Unlike the single cluster, it is not advisable to sidecar a multi node cluster with each application. It makes much more sense to centralize the cluster instead, but this does come with some drawbacks. The first problem is that centralized data requires a lot more configuration and management in order to ensure that the data is searchable. The security model requires extra work and management as well. Introducing new data types is also really difficult since it can get very difficult to manage, otherwise it requires lengthily and complex data massaging or multiple indices with different types.
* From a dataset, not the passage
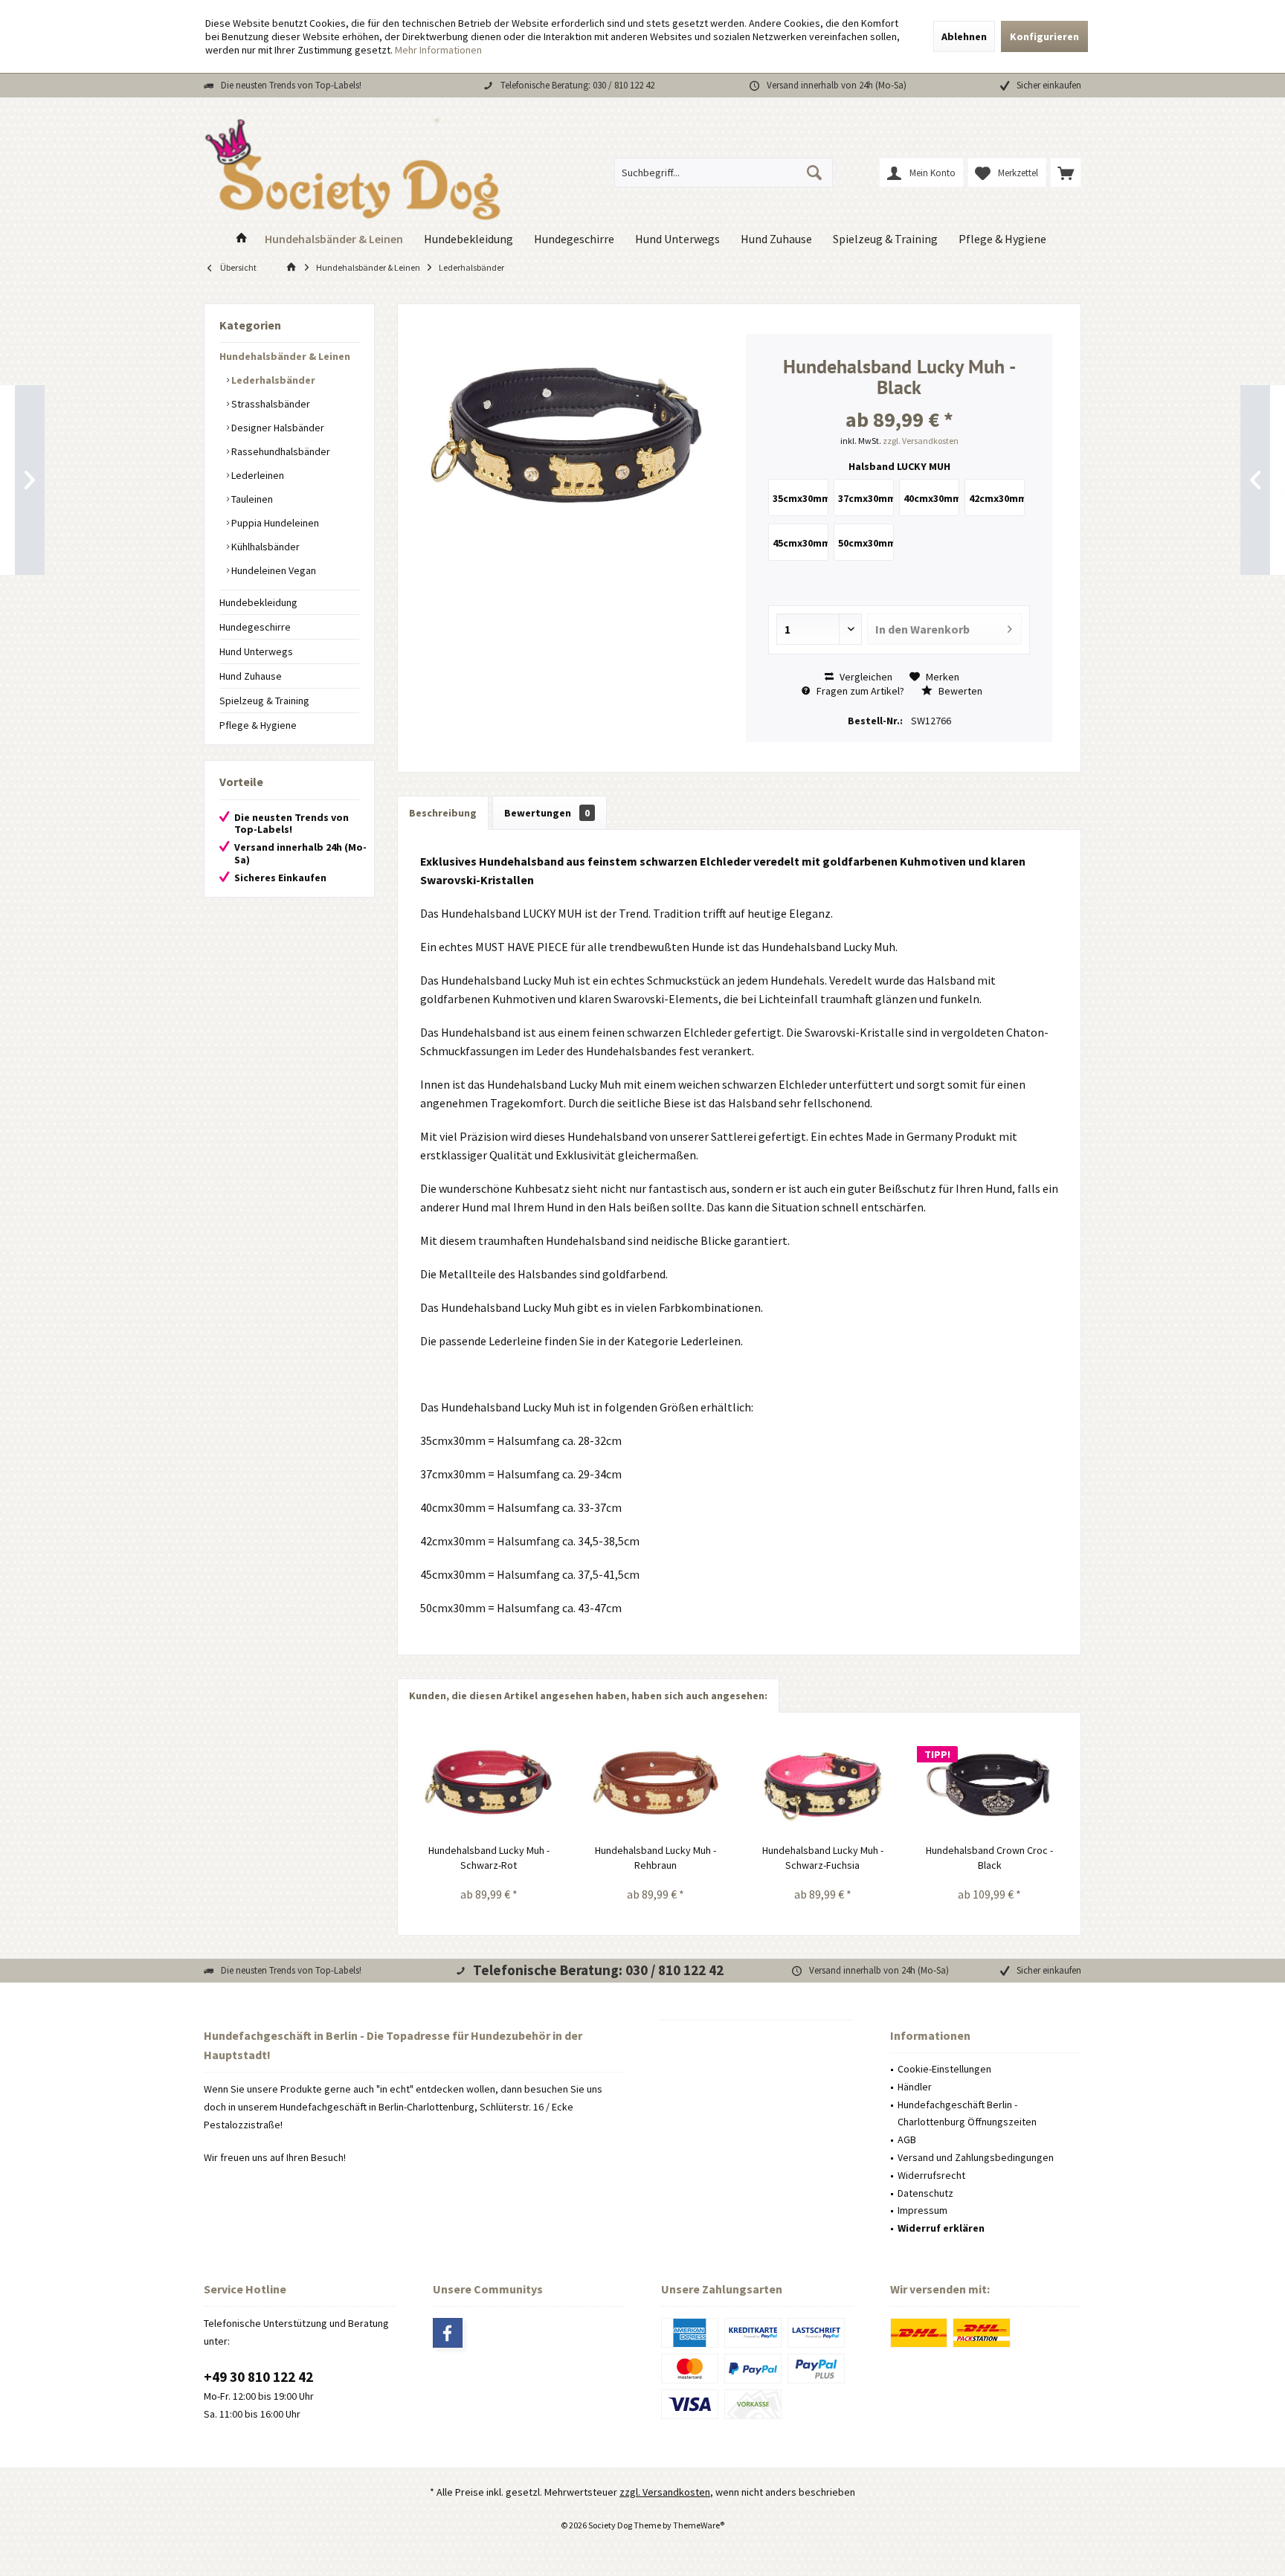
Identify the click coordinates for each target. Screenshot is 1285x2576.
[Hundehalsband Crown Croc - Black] (990, 1783)
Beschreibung (443, 813)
While it is easy to scale the cluster horizontally, it does introduce new problems that need to be managed. Scaling a cluster can also be a band aid to solve cluster issues.

provider "docker" {}

variable "number_of_nodes" { default = 3 }
variable "ports" {
  default = [{
    internal = 9200,
    external = 9200
  }]
  type = list(object({
    internal = number
    external = number
  }))
}

resource "docker_network" "elastic" {
  name = "elastic"
}

resource "docker_image" "elasticsearch" {
  name = "docker.elastic.co/elasticsearch/elasticsearch:7.10.0"
}

resource "docker_volume" "elastic" {
  count = var.number_of_nodes
  name = "elastic-${count.index + 1}"
}

resource "docker_container" "node" {
  count = var.number_of_nodes
  image = docker_image.elasticsearch.latest
  name  = "node-${count.index + 1}"
  env = [
    "node.name=node-${count.index + 1}",
    "cluster.name=es-docker-cluster",
    "discovery.seed_hosts=${count.index == 0 ? "node-2,node-3" : ""}${count.index == 1 ? "node-1,node-3" : ""}${count.index == 2 ? "node-1,node-2" : ""}",
    "cluster.initial_master_nodes=node-1,node-2,node-3",
    "bootstrap.memory_lock=true",
    "ES_JAVA_OPTS=-Xms512m -Xmx512m"
  ]
  ulimit {
    name = "memlock"
    soft = -1
    hard = -1
  }
  dynamic "ports" {
    for_each = count.index == 0 ? var.ports : []
    content {
      internal = ports.value.internal
      external = ports.value.external
    }
  }  
  networks_advanced {
    name = docker_network.elastic.name
  }
  volumes {
    volume_name = docker_volume.elastic[count.index].name
    container_path = "/usr/share/elasticsearch/data"
  }
}

I like to think of the multi node elasticsearch cluster as the One Big Elasticsearch Cluster, since over time as the cluster grows it starts getting more and more complex to manage and maintain. Unfortunately I think that a lot of people end up getting stuck in the One Big Cluster trap, which prevents them from easily making changes to the cluster without expensive and time consuming reindexing. Sometimes it is not even possible to reindex the data depending on the ingesting rate. Splitting a cluster like this over multiple regions is not recommended or even supported by elasticsearch.

The issues with One Big Cluster get more severe as more diverse data is ingested into the cluster. It can be pretty hard to determine the best approach to storing long term unstructured documents to metric type events. I find that it becomes very difficult to manage the One Big Cluster with different data types and different tenants.

The final type of cluster I want to detail is the Multiple Elasticsearch Clusters.

Multiple Elasticsearch Clusters

The final solution is to split elasticsearch clusters into smaller clusters focussed to each search solutions. The idea is to run multiple clusters and use the cross cluster solution to expose the clusters much like the One Big Cluster. The big difference between One Big Cluster and Multiple Clusters indicated below.

Multiple Elasticsearch Cluster

The big advantage to the cross cluster search approach is that each cluster is independent from each other. Since each cluster is independent, it allows for a complete cluster to fail, but still allow searches to function across the healthy clusters. The biggest drawback is that cross cluster solutions increase the complexity of the infrastructure and potentially making management much more complex. Since each cluster is independent from each other, changes need to be applied to each cluster. Security configuration and management will also be decentralized.

I feel that most people will build towards the Cross Search decentralized elasticsearch clusters, since it really provides the best of both worlds. Once you decentralize the elasticsearch solution you will remove a lot of the complexity you might experience when looking at different data types.